TTB : İşyeri cinayetleri ve meslek hastalıkları bu düzenlemelerle önlenemez!


İşyeri cinayetleri ve meslek hastalıkları 

bu düzenlemelerle önlenemez!

TTB, DİSK, KESK ve TMMOB, Ulusal İş Sağlığı ve Güvenliği Konseyi‘nde kabul edilen “2014-2018 Politika Belgesi ve Eylem Planı” ile TBMM gündeminde bulunan
“İş Sağlığı ve Güvenliği Kanunu ile Bazı Kanun ve Kanun Hükmünde Kararnamelerde Değişiklik Yapılmasına Dair Kanun Tasarısı” ile ilgili basın toplantısı düzenledi.
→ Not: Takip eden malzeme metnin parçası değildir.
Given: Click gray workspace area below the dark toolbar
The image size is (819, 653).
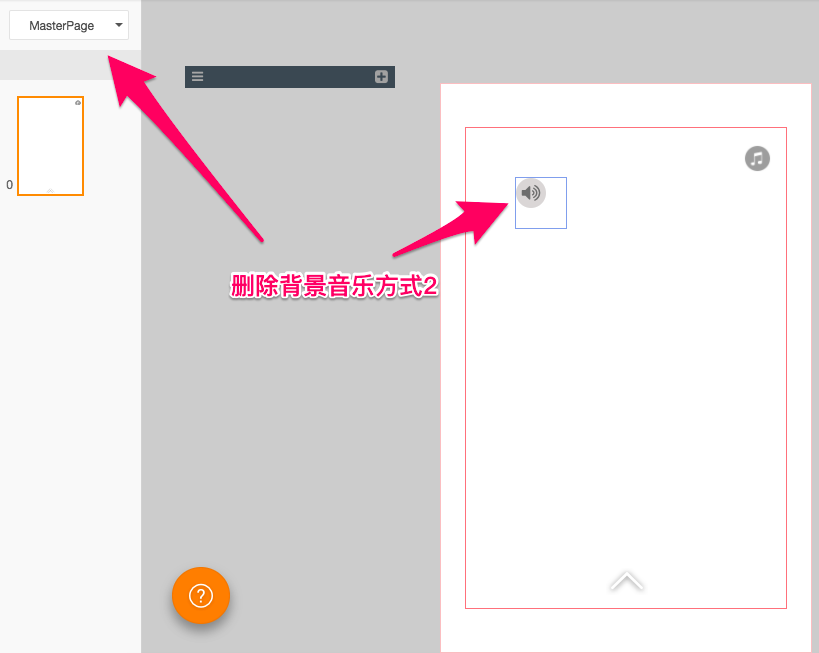Looking at the screenshot, I should [x=290, y=400].
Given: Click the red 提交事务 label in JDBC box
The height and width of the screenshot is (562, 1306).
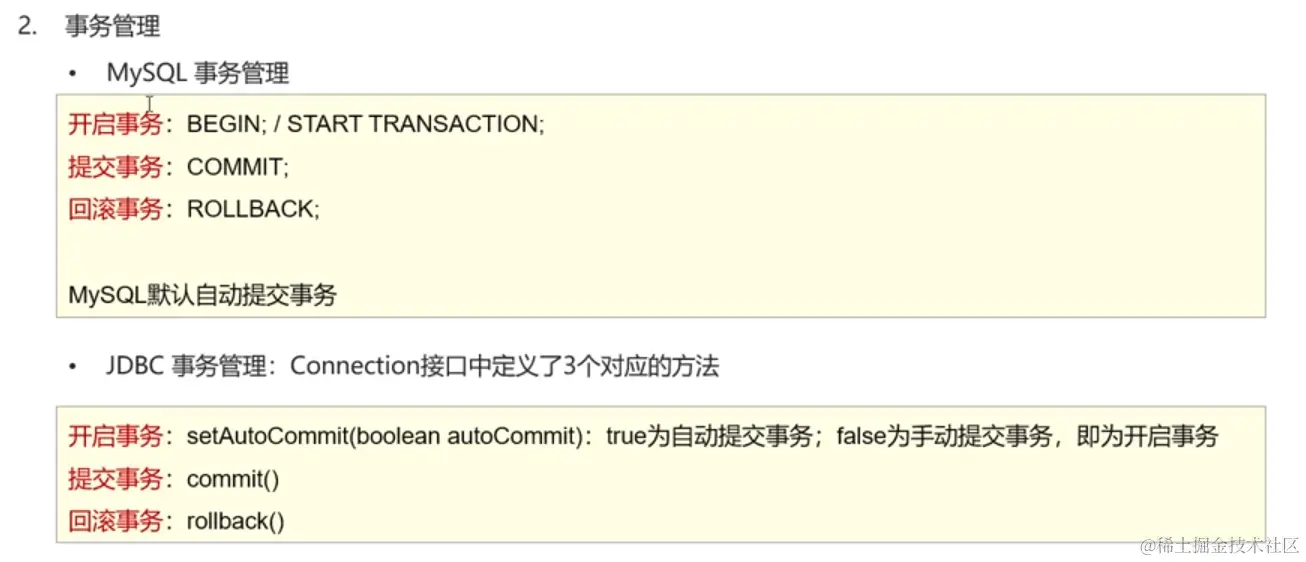Looking at the screenshot, I should click(115, 479).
TMMOB’de 25 Aralık 2014’te düzenlenen basın toplantısına DİSK Genel Sekreteri
Dr. Arzu Çerkezoğlu, KESK Genel Sekreteri Hasan Toprak, TMMOB Yönetim Kurulu Üyesi Mehmet Torun ile TTB Merkez Konseyi Başkanı Dr. Bayazıt İlhan katıldı.
Toplantıda dört örgüt adına ortak metni Mehmet Torun okudu.

BASIN AÇIKLAMASI

İŞ CİNAYETLERİ VE MESLEK HASTALIKLARI 
BU BELGELERLE, DÜZENLEMELERLE ÖNLENEMEZ!

Ulusal İş Sağlığı ve Güvenliği Konseyi, 6331 sayılı İş Sağlığı ve Güvenliği Kanunu çerçevesinde, “ülke genelinde iş sağlığı ve güvenliği ile ilgili politika ve stratejilerin belirlenmesi için tavsiyelerde bulunmak” üzere 2005 yılında kurulmuştur.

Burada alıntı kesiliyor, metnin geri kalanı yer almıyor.